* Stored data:
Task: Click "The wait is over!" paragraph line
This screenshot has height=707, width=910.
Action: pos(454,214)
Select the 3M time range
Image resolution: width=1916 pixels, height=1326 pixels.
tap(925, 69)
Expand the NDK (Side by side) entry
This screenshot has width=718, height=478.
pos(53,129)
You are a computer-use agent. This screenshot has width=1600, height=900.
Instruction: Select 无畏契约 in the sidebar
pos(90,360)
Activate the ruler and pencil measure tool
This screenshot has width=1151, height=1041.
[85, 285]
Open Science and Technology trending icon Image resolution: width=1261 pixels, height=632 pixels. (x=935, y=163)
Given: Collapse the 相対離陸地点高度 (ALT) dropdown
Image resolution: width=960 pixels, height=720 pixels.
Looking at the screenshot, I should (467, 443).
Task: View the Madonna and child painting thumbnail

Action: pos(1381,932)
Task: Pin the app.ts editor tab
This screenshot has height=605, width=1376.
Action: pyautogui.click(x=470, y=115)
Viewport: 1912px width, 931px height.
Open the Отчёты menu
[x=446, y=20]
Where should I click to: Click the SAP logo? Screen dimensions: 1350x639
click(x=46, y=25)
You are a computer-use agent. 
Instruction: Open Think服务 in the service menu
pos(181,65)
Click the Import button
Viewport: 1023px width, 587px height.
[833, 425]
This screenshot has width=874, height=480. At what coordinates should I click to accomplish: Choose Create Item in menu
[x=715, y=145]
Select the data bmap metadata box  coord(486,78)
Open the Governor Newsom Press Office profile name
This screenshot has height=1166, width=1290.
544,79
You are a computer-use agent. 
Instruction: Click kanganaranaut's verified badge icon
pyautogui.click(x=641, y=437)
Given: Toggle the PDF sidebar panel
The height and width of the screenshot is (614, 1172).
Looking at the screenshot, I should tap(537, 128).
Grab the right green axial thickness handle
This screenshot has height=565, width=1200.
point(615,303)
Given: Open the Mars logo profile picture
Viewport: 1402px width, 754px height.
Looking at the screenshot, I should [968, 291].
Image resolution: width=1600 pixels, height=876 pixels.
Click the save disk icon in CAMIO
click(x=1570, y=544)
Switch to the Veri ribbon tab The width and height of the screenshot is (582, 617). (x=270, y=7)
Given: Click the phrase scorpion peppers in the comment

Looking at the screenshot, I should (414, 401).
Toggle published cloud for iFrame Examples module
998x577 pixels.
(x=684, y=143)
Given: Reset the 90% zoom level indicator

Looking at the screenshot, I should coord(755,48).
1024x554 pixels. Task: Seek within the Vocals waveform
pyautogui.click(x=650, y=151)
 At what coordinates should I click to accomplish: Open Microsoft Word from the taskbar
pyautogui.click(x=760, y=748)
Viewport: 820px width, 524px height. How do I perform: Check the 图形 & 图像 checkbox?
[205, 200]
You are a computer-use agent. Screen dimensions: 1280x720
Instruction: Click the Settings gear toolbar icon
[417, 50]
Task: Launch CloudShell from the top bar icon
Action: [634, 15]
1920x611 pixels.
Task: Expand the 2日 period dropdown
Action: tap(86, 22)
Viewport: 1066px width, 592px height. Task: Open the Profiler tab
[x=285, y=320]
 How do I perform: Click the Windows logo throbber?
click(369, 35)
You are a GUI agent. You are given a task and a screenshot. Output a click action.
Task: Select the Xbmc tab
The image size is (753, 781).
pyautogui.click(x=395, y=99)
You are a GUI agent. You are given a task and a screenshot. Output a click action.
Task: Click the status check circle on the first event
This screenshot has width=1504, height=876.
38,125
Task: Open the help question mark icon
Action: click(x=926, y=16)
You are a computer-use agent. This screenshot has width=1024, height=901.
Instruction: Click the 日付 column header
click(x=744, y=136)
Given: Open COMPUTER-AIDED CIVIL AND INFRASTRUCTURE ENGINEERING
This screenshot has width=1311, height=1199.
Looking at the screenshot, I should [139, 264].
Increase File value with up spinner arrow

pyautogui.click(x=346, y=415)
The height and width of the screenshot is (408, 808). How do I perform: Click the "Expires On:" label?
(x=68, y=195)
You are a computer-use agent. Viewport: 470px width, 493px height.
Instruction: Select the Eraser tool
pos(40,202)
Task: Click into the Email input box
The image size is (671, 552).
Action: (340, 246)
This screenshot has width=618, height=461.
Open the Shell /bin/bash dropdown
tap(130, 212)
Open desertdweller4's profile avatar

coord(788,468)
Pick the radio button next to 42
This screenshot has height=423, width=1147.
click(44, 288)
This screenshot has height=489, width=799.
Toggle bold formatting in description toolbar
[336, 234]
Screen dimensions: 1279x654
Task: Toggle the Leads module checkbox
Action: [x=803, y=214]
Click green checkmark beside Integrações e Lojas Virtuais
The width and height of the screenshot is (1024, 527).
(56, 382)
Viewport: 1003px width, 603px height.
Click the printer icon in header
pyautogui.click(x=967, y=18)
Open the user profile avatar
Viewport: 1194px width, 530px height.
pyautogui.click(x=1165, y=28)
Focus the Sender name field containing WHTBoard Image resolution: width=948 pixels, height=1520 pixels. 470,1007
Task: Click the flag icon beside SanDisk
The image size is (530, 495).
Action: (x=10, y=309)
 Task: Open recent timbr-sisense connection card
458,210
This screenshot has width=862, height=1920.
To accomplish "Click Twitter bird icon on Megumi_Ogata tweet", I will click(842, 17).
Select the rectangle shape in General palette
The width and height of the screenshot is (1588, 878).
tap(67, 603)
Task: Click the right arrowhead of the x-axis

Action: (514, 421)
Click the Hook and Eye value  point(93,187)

* Work instruction: Copy out each line of the data containing the string "button".

* Task result:
Click the Import button
Pick the radio button next to 42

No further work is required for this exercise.